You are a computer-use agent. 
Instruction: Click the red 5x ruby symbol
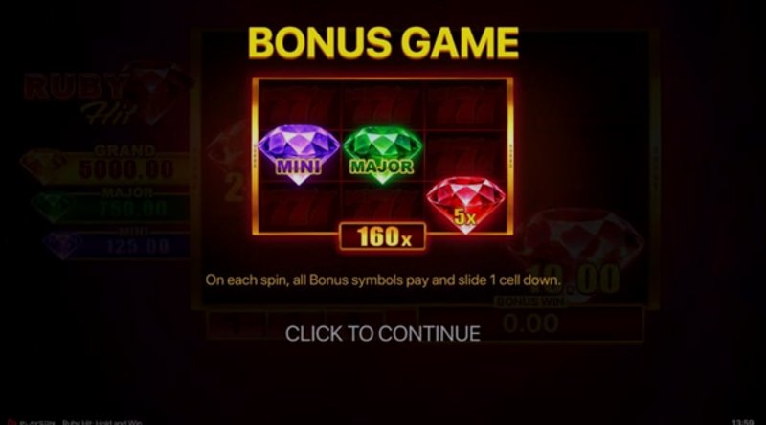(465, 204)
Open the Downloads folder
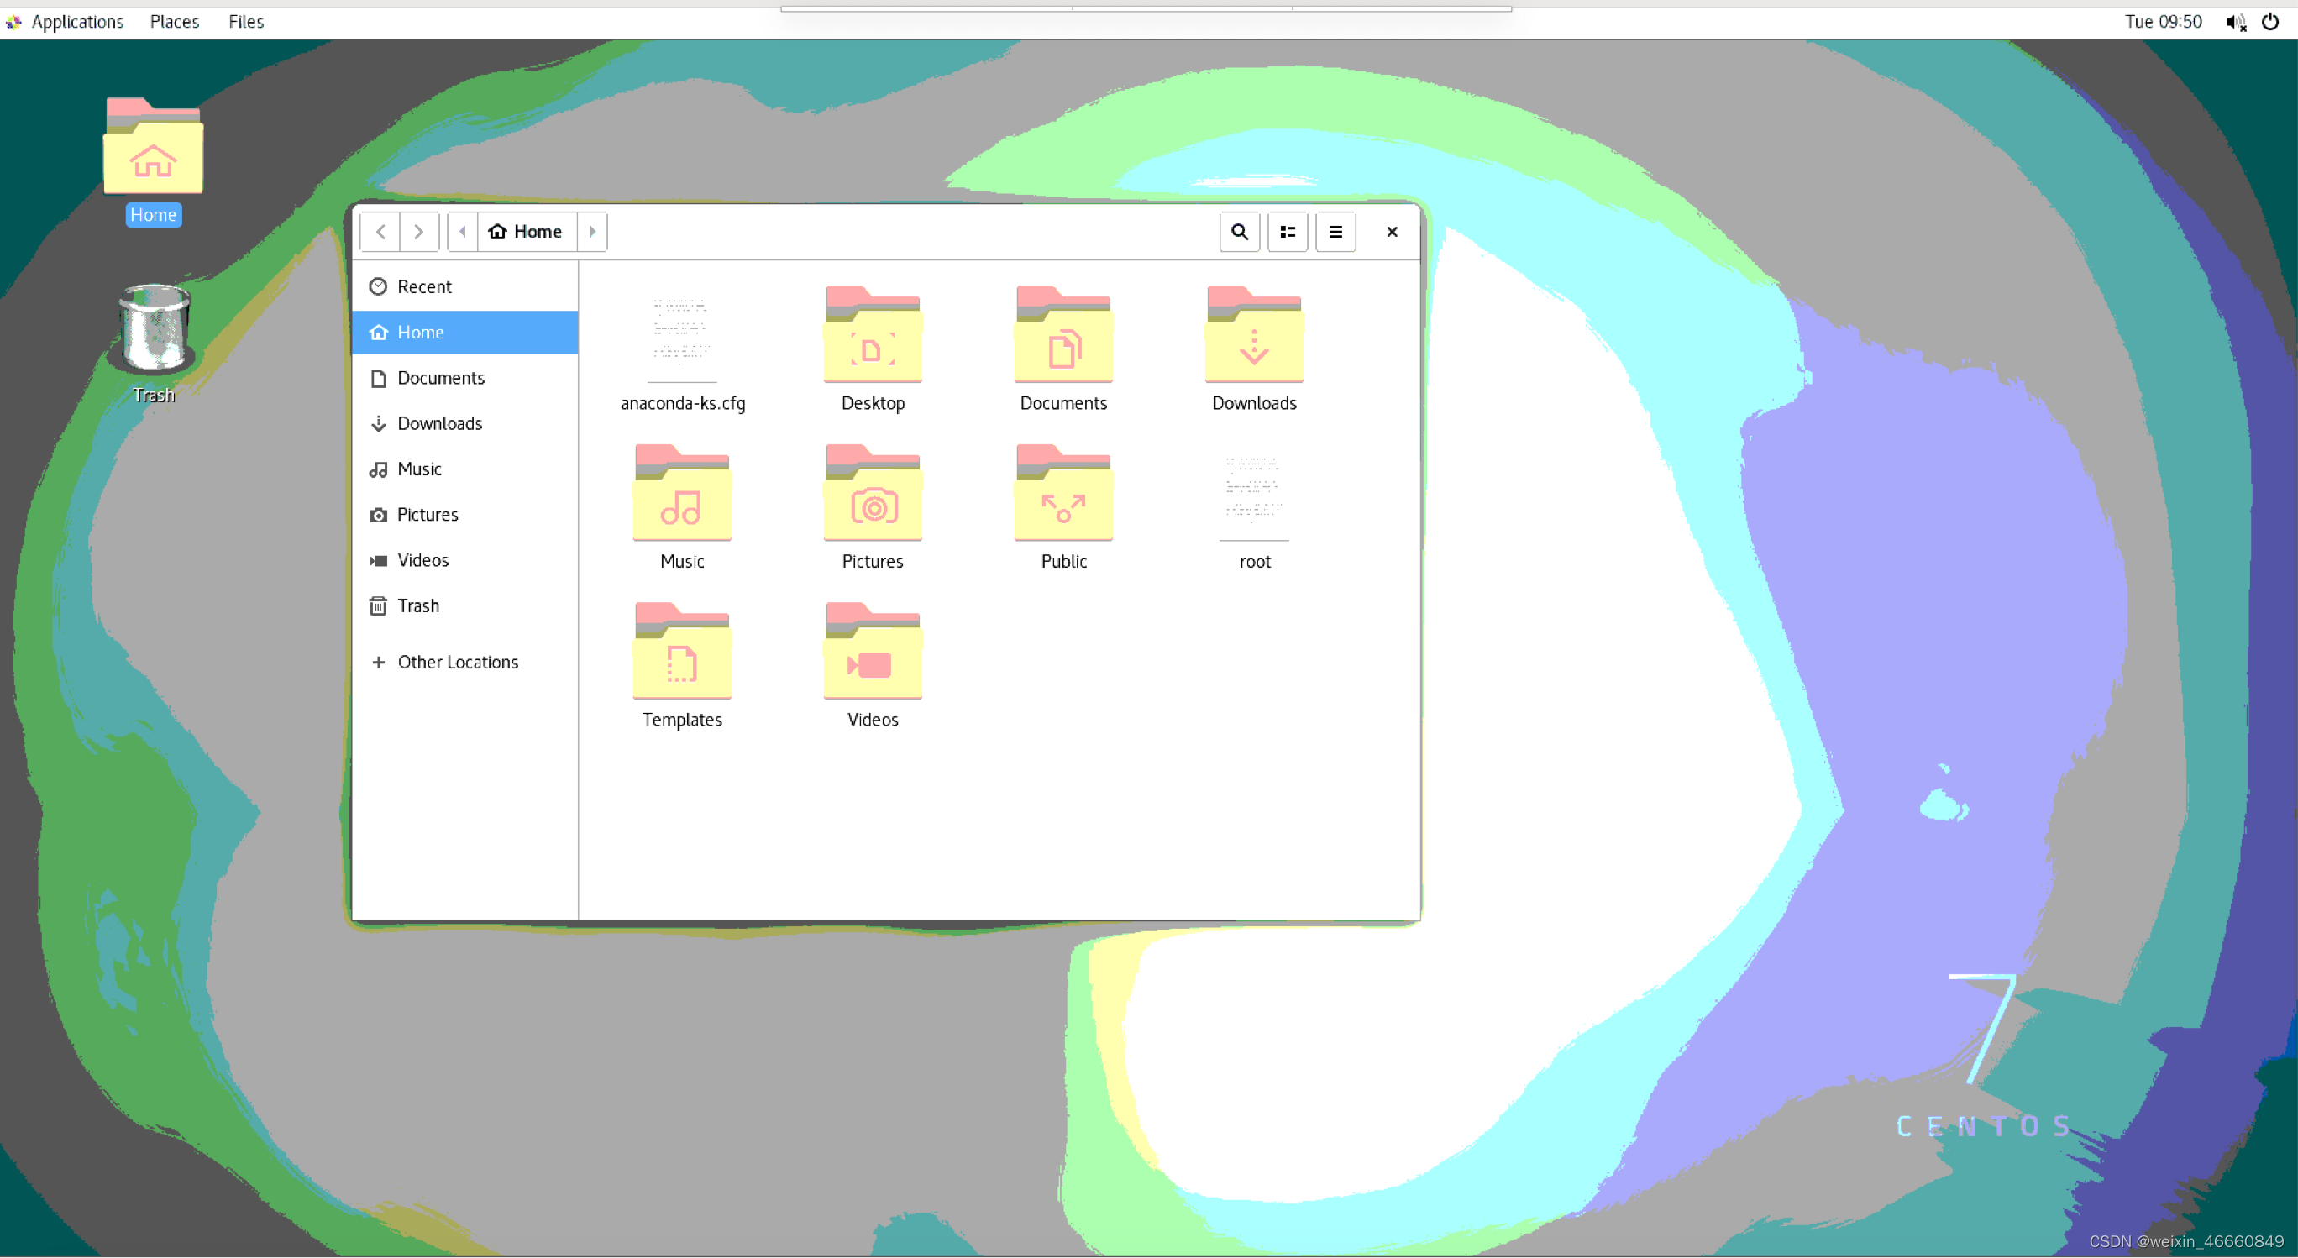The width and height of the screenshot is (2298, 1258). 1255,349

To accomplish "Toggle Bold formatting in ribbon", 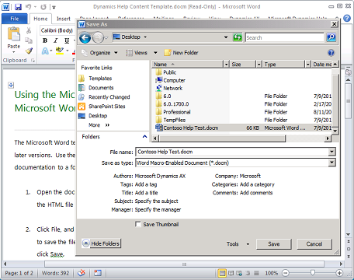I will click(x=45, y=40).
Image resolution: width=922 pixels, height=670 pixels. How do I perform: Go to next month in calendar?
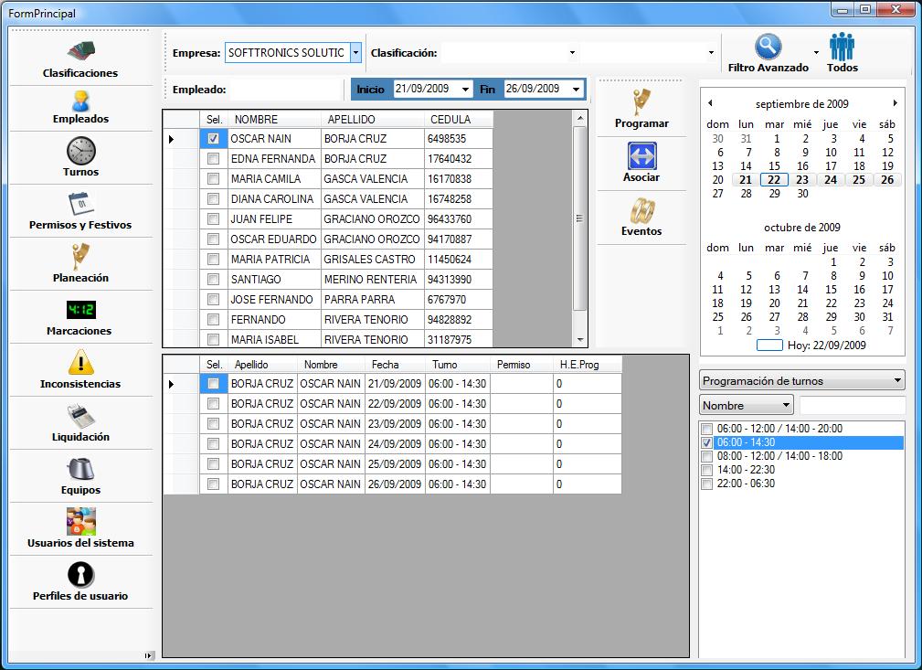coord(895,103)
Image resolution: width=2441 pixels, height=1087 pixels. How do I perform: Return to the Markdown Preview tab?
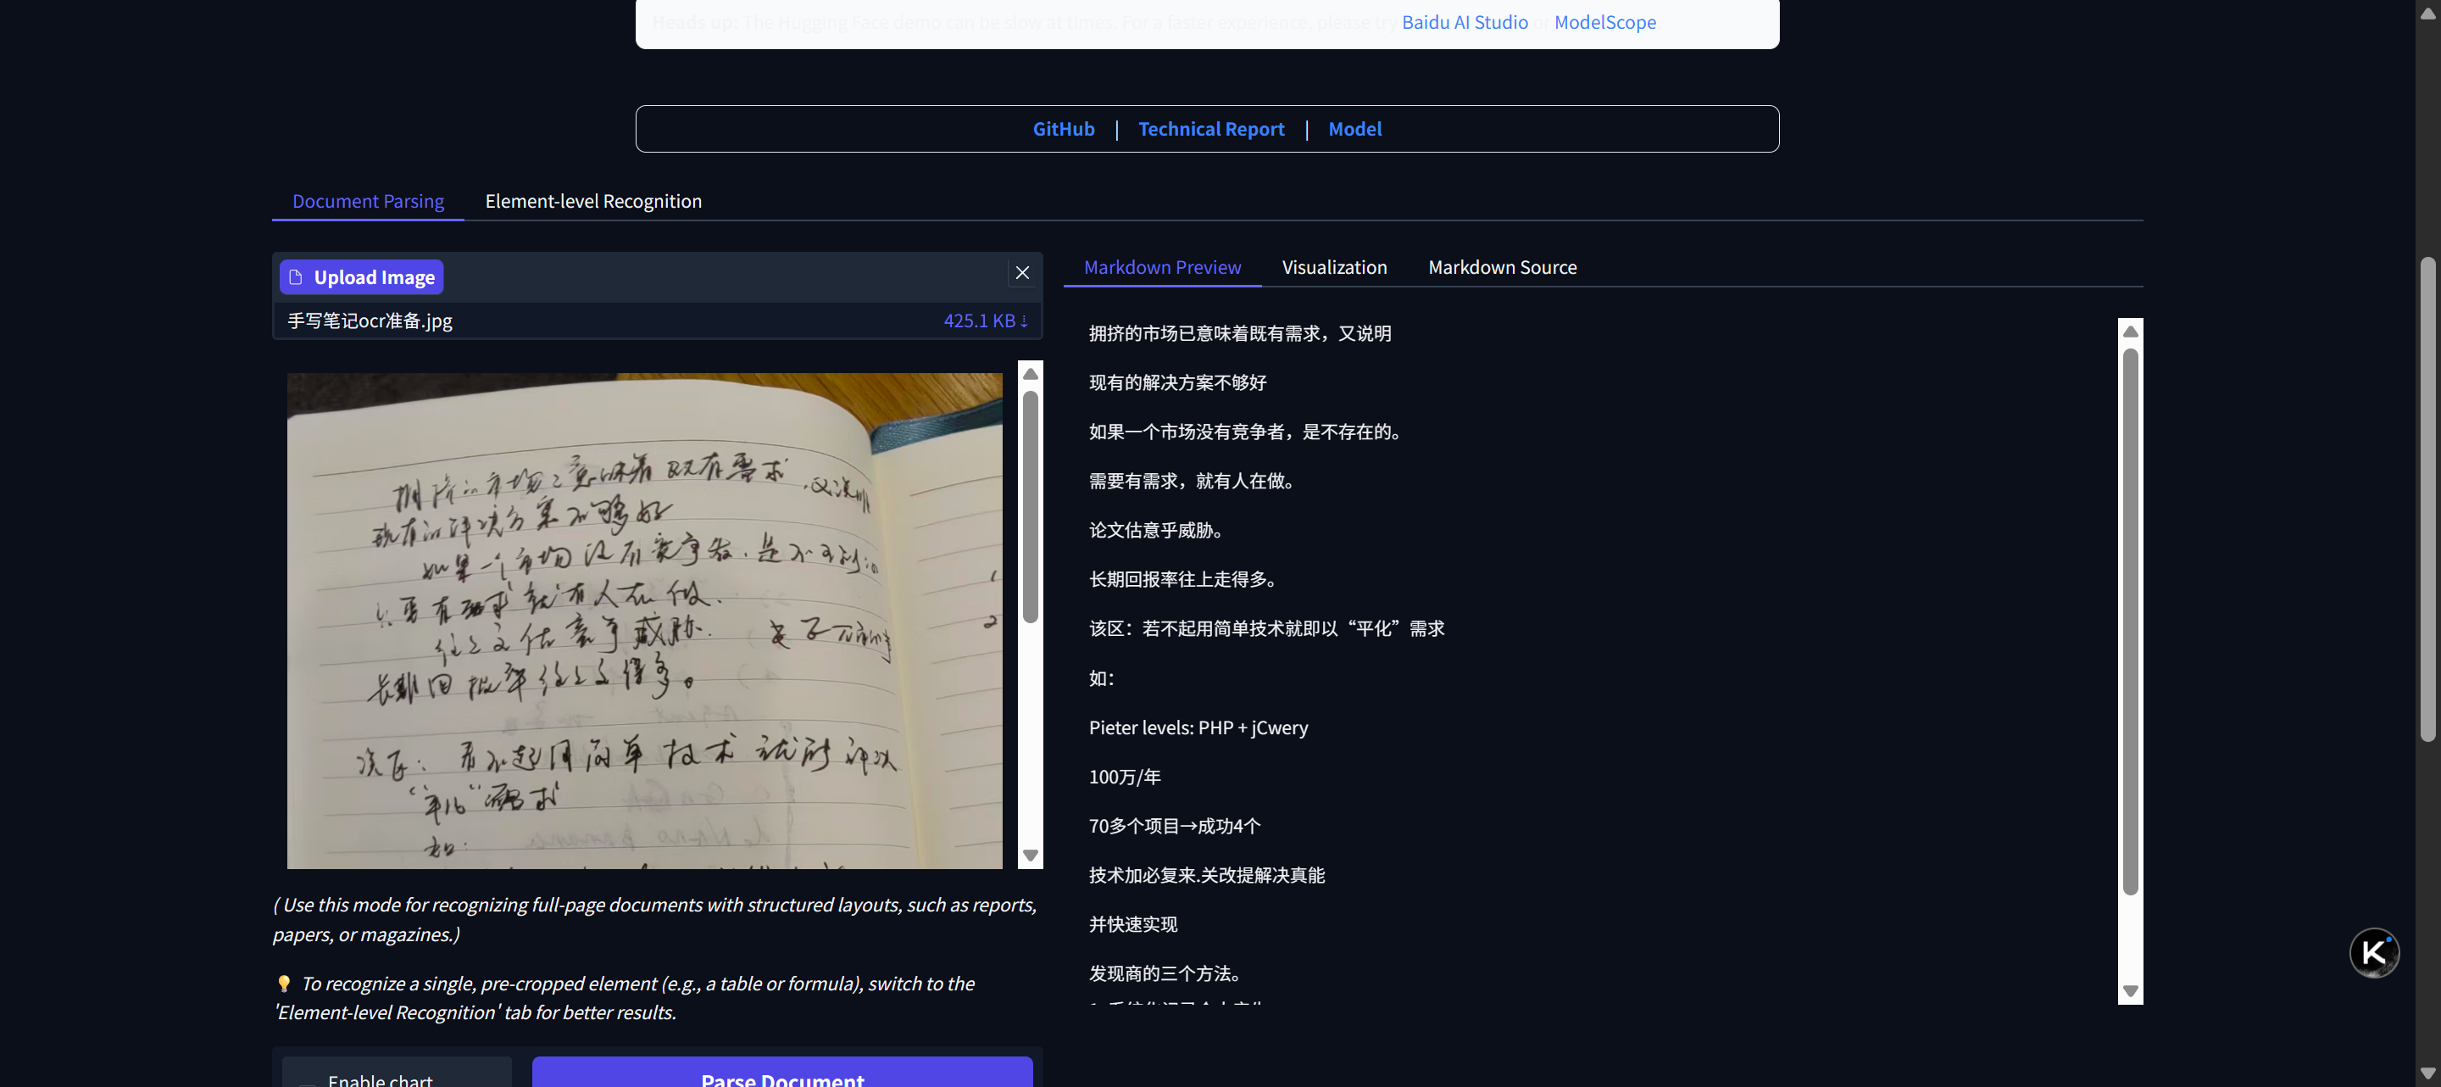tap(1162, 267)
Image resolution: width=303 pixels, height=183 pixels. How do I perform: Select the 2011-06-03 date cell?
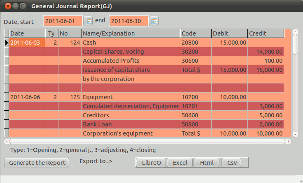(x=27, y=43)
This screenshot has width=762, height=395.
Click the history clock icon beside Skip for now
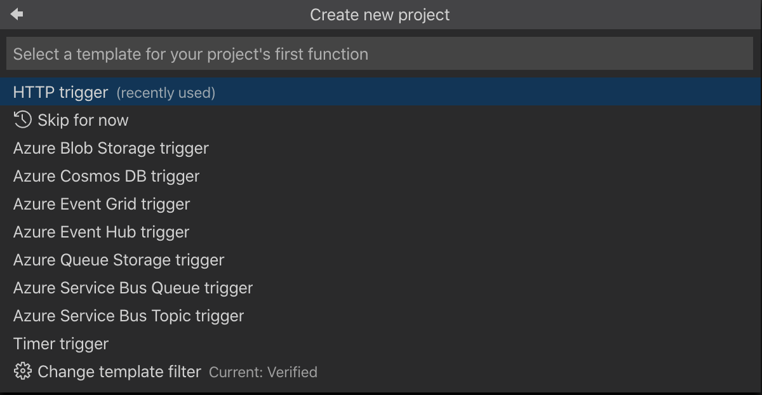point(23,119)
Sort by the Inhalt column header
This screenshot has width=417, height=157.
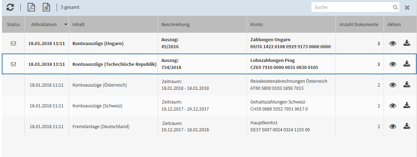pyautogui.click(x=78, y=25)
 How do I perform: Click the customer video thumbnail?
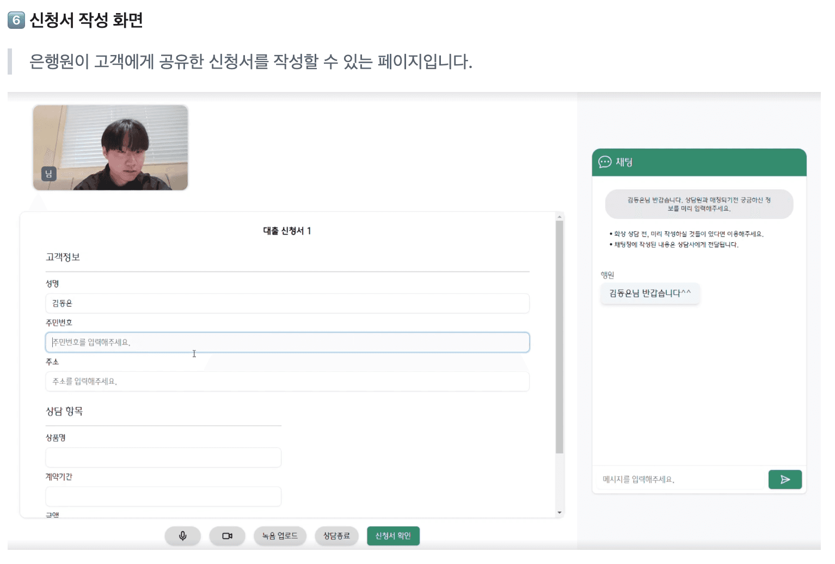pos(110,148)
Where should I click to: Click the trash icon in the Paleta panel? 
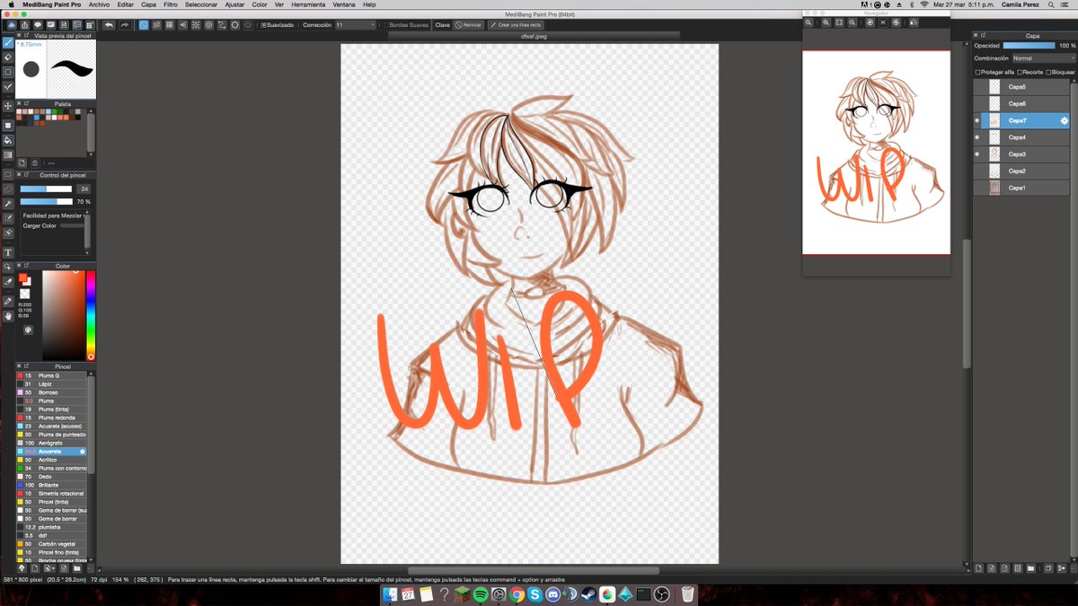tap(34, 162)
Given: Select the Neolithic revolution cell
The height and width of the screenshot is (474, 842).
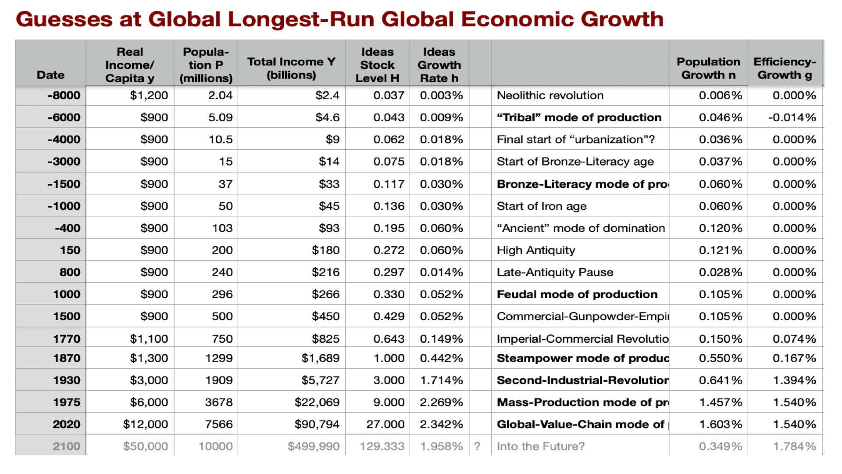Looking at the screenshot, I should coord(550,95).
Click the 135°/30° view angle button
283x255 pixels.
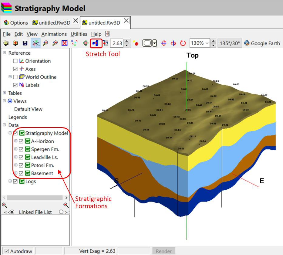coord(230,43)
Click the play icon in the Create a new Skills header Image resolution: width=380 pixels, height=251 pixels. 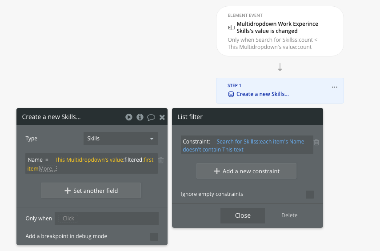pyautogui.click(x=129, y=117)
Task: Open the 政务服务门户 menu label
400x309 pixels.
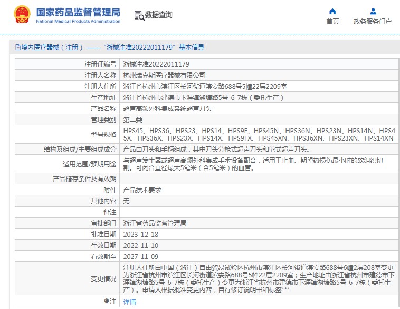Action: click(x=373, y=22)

────

What this task involves: Could you update the part of the listing that opens with the line containing "Image resolution: width=303" and closes with the line containing "Looking at the", replacing "trash icon" with "delete icon" and leaving everything else as it is? Give back only those lines, without the pictures.

Final answer:
Image resolution: width=303 pixels, height=183 pixels. How do I perform: Select the 2011-06-03 date cell?
(x=27, y=43)
This screenshot has width=762, height=395.
Click the history clock icon beside Skip for now
point(23,119)
Sort by the Inhalt column header
This screenshot has width=417, height=157.
pyautogui.click(x=78, y=25)
 How do I perform: Click the customer video thumbnail?
pos(110,148)
Where should I click to: Click the delete icon in the Paleta panel? 
tap(34, 162)
Given: Select the Neolithic revolution cell
The height and width of the screenshot is (474, 842).
Looking at the screenshot, I should coord(550,95).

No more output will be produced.